Ask for a review of specific controls over financial reporting. Internal controls provide the check-and-balance structure that management relies upon to ensure the organization is operating effectively and efficiently. This is also the area that the public companies spent so much time addressing, so better to begin to address this now, and spread the burden over a greater time period than what the public companies had to work with.

If one does not exist, inquire about implementing a compliance hotline. Establish procedures for the timely reporting of improper practices within your organization (whistleblower).

There are benefits to understanding and adopting principles of SOX, if not the specific requirements. Here are a few:

· Stronger Board and Committee structure and involvement, along with better defined roles and responsibilities.

· Greater understanding throughout your organization of corporate governance and the importance of a strong internal control structure.

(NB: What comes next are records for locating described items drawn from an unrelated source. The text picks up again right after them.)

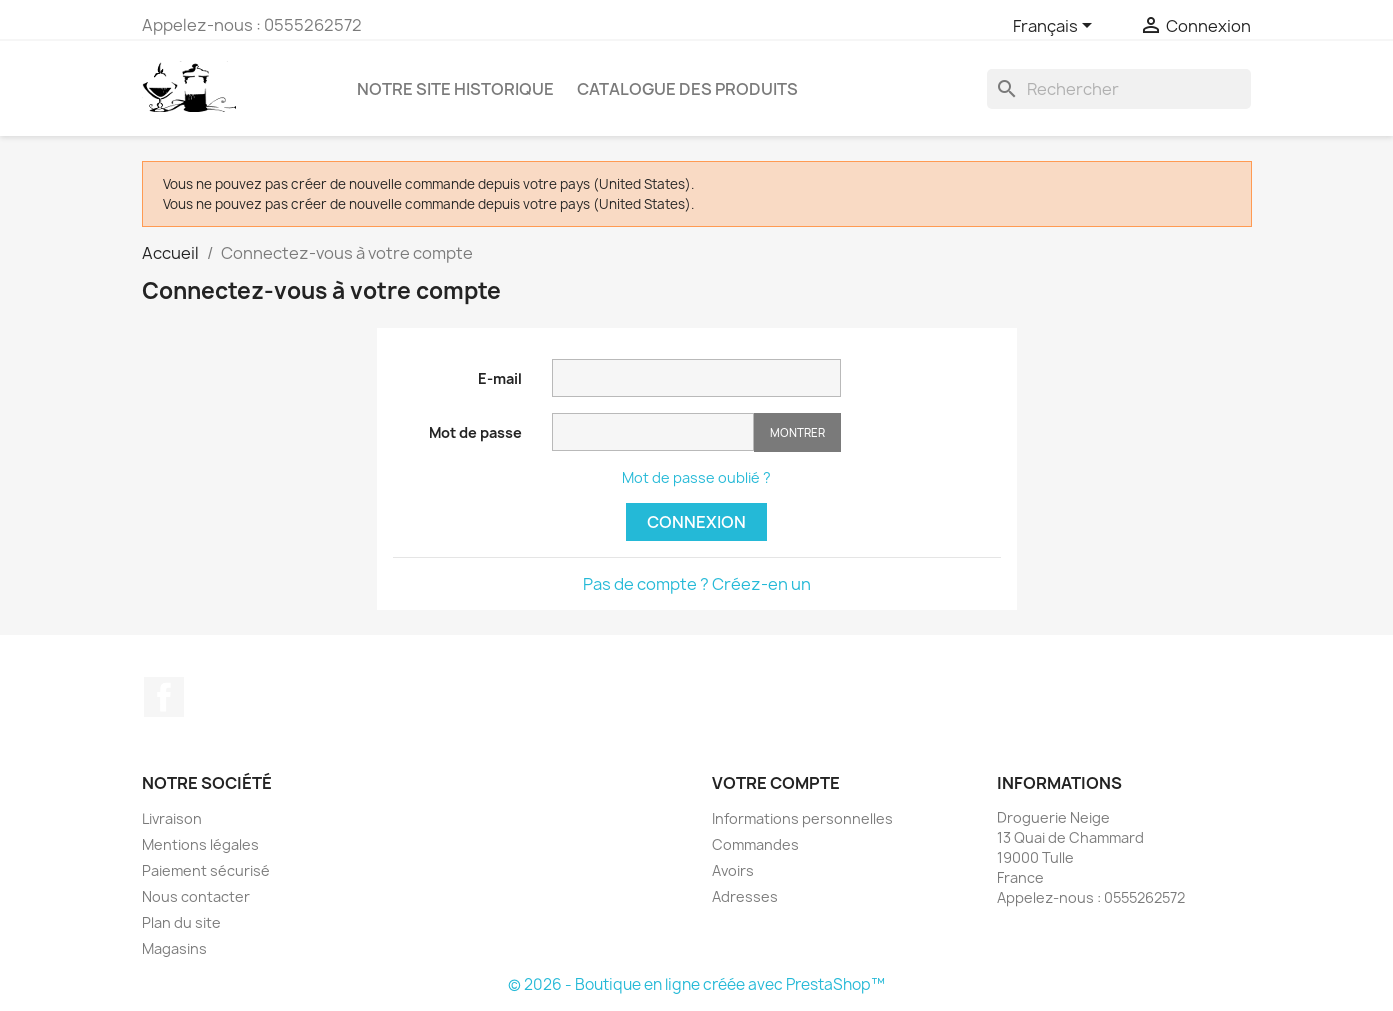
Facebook (164, 697)
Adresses (745, 896)
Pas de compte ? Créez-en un (697, 584)
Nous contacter (196, 896)
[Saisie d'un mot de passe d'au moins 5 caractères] (653, 432)
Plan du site (181, 922)
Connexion (696, 522)
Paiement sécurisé (206, 870)
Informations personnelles (802, 818)
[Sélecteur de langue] (1056, 27)
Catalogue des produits (687, 89)
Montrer (797, 432)
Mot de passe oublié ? (696, 477)
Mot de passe (475, 432)
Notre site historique (455, 89)
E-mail (500, 378)
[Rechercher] (1119, 89)
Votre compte (776, 783)
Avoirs (733, 870)
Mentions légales (200, 844)
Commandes (755, 844)
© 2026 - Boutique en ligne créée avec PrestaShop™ (696, 984)
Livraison (172, 818)
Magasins (174, 948)
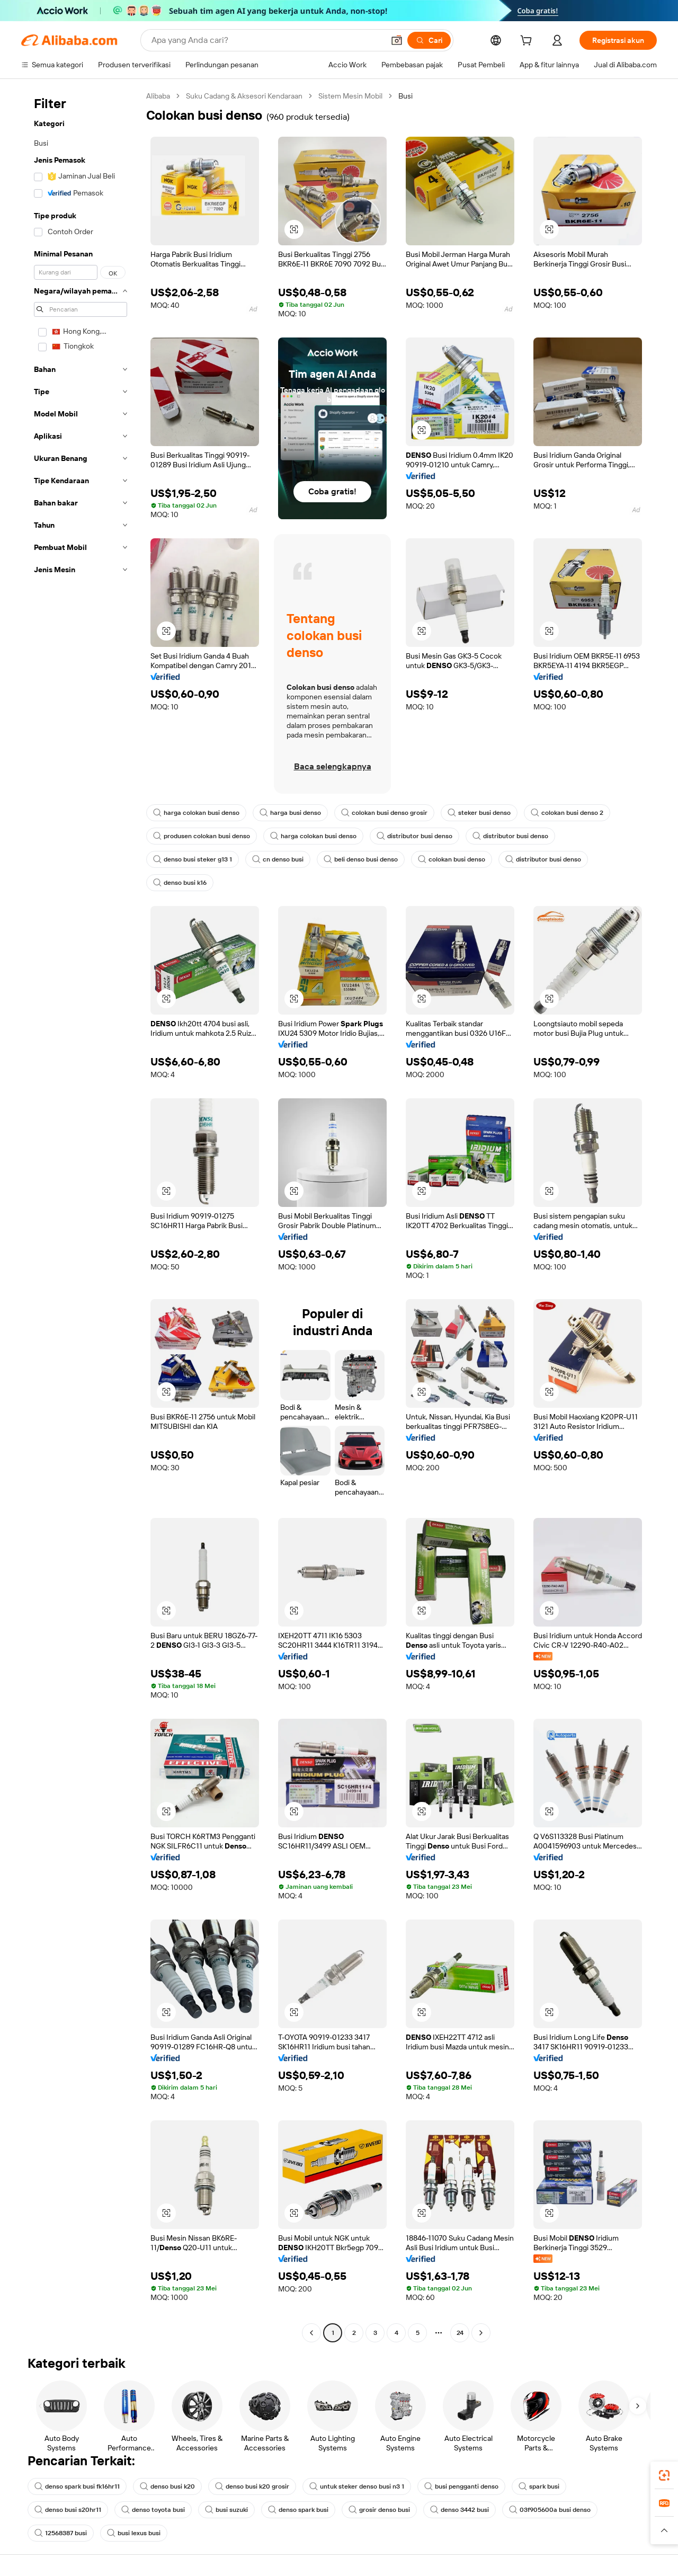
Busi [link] (405, 96)
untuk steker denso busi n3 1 (356, 2486)
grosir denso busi (379, 2510)
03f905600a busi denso (550, 2510)
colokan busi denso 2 (567, 813)
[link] (664, 2475)
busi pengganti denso (461, 2486)
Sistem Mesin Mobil (350, 96)
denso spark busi (298, 2510)
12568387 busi (60, 2533)
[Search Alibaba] (266, 40)
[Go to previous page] (311, 2332)
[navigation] (80, 1216)
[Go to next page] (480, 2332)
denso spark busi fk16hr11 (77, 2486)
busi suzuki (226, 2510)
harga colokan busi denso (196, 813)
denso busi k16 (180, 882)
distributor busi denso (414, 836)
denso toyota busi (153, 2510)
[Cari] (429, 40)
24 (460, 2333)
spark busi (539, 2486)
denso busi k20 (167, 2486)
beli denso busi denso (361, 859)
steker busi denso (479, 813)
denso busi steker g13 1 (192, 859)
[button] (396, 40)
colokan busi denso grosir (384, 813)
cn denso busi (278, 859)
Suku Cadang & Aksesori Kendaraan (244, 96)
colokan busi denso (451, 859)
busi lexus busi (133, 2533)
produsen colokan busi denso (201, 836)
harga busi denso (290, 813)
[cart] (528, 42)
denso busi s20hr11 (67, 2510)
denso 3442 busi (459, 2510)
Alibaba (158, 96)
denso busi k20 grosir (252, 2486)
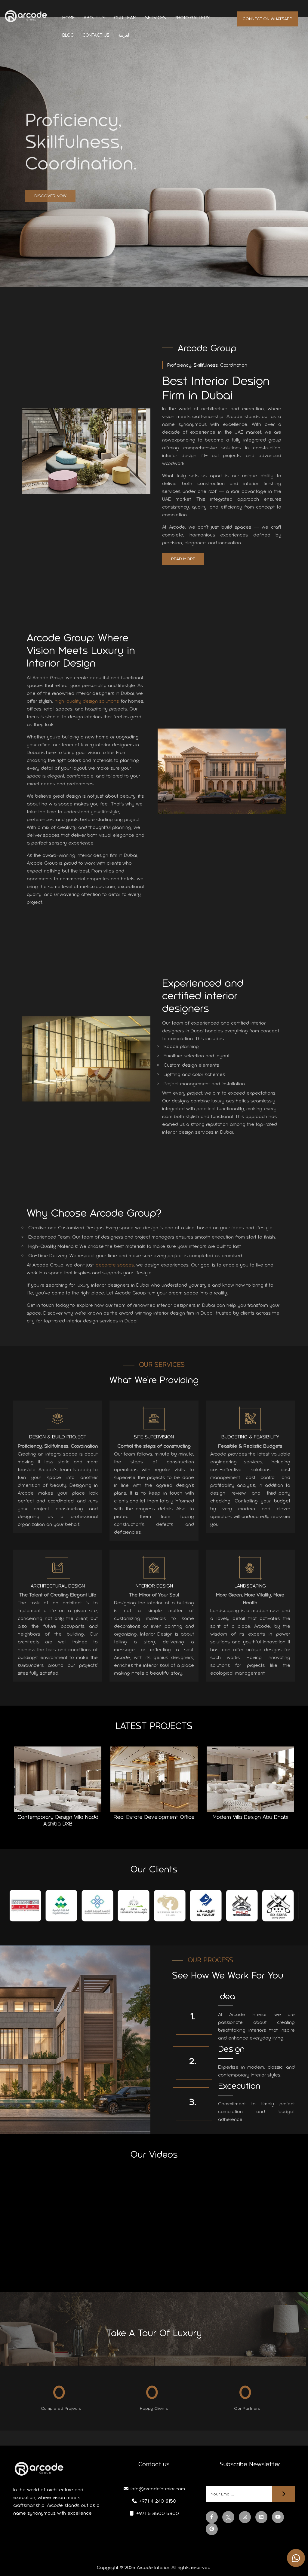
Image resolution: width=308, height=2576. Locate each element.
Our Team (125, 17)
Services (155, 17)
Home (68, 17)
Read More (183, 558)
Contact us (95, 35)
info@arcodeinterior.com (154, 2489)
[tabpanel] (28, 1910)
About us (94, 17)
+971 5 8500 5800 (154, 2513)
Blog (68, 35)
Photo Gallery (192, 17)
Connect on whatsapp (267, 18)
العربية (124, 35)
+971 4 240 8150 (153, 2501)
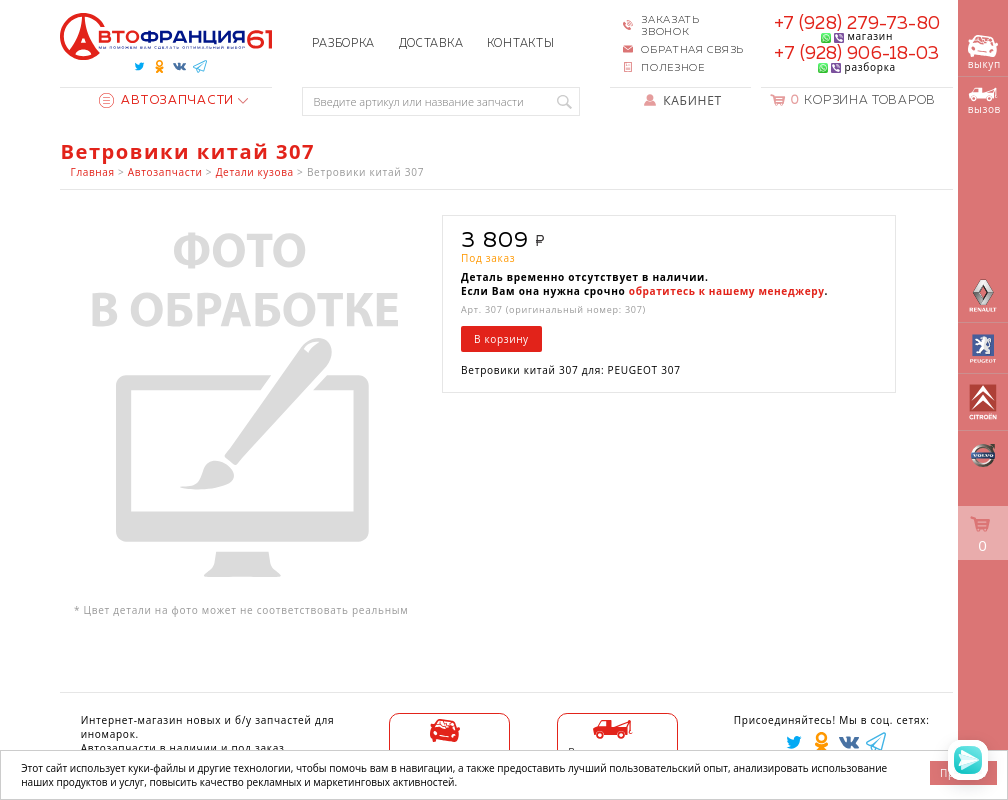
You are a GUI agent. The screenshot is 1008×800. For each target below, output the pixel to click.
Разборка (343, 43)
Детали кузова (255, 172)
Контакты (521, 43)
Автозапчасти (166, 101)
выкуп (984, 53)
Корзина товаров (863, 101)
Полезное (673, 68)
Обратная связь (692, 50)
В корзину (501, 339)
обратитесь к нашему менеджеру (727, 291)
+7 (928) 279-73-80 (857, 24)
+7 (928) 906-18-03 (856, 54)
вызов (984, 102)
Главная (93, 172)
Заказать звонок (670, 26)
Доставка (431, 43)
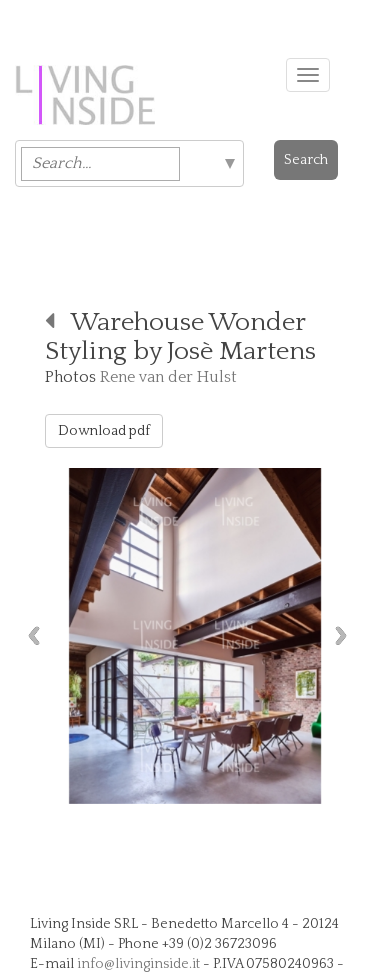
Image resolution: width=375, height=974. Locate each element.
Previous (29, 635)
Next (346, 635)
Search (306, 160)
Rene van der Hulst (168, 377)
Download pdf (104, 431)
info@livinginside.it (138, 964)
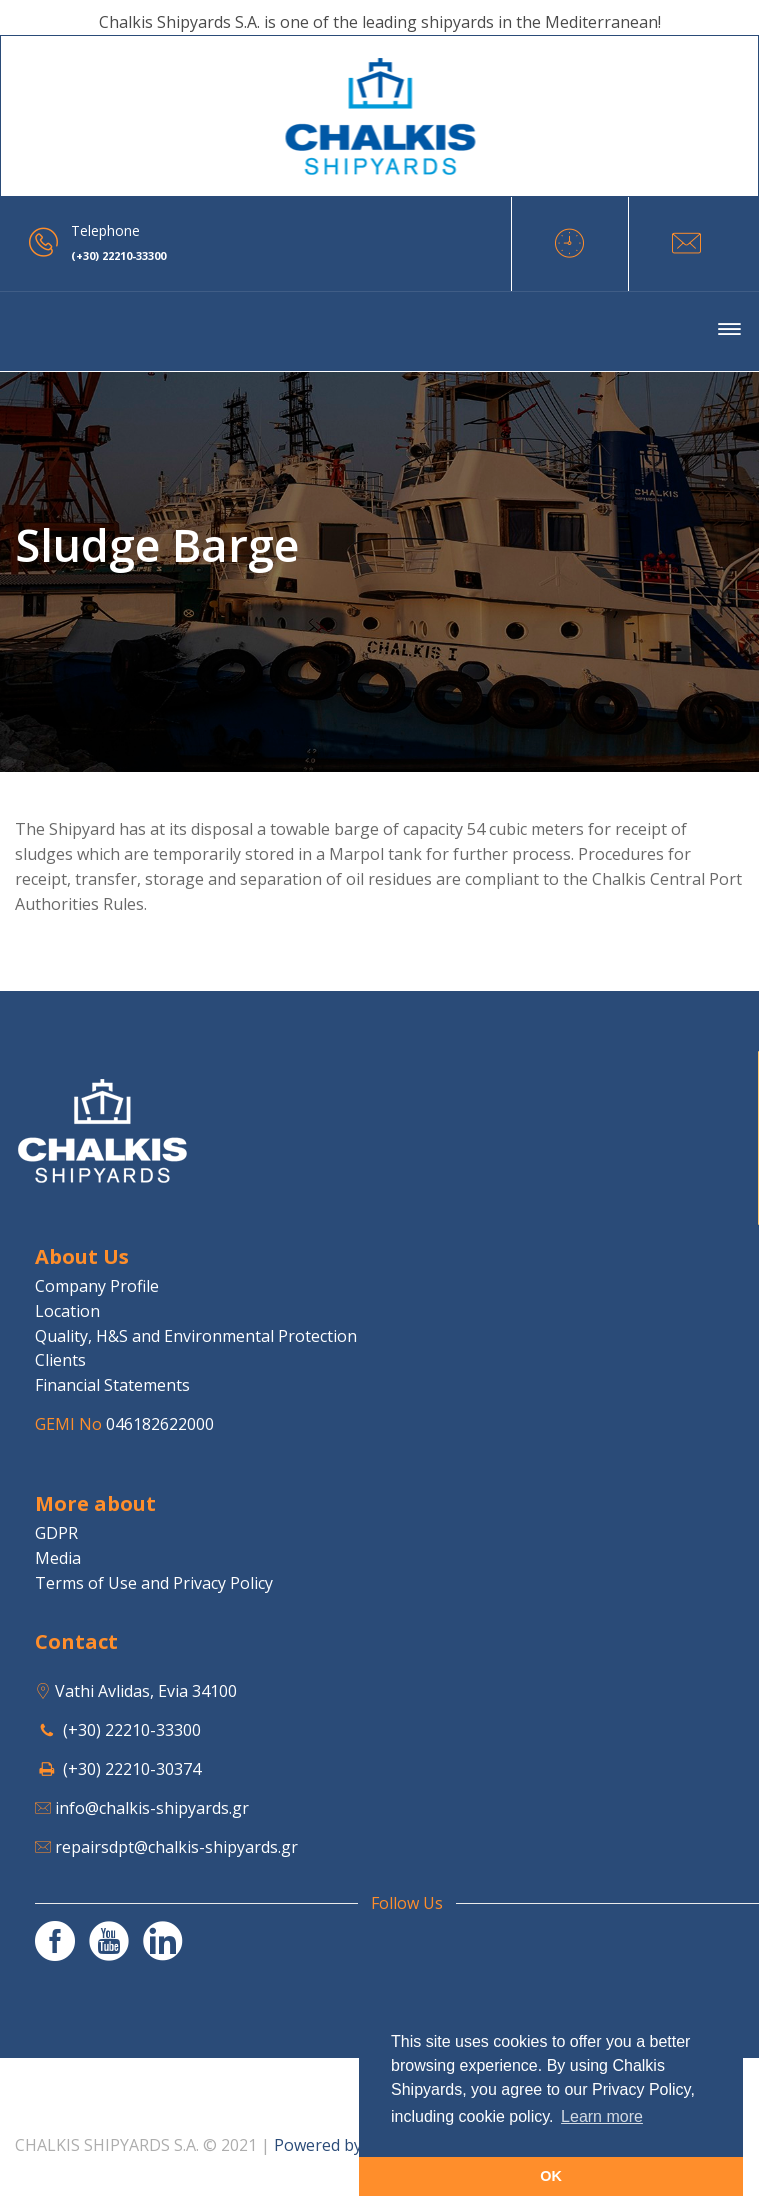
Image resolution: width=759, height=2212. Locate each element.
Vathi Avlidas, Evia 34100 (146, 1691)
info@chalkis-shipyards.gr (152, 1808)
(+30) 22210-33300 (132, 1730)
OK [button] (551, 2176)
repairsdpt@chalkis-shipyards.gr (176, 1847)
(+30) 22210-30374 (132, 1769)
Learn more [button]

· Advantages in the marketplace by proactively adhering to better corporate governance practices.

· Improved operating efficiencies and cost reductions by identifying and eliminating inefficient practices and implementing stronger controls.

Sarbanes-Oxley’s principles will eventually penetrate all organizations in some manner. In the meantime, physicians with fiduciary responsibilities for not-for-profit health care organizations, including physician practices, should prepare for this eventuality by asking the pertinent questions now to lay the groundwork and help to spread the associated cost and effort over several years. For physicians who are engaged in corporate governance matters, the learning experience may also prove to be valuable as future regulatory requirements impact directly on individual physician practices.

Victor Blanchard is director of Internal Audit and Sarbanes-Oxley Services for Parente Randolph, LLC.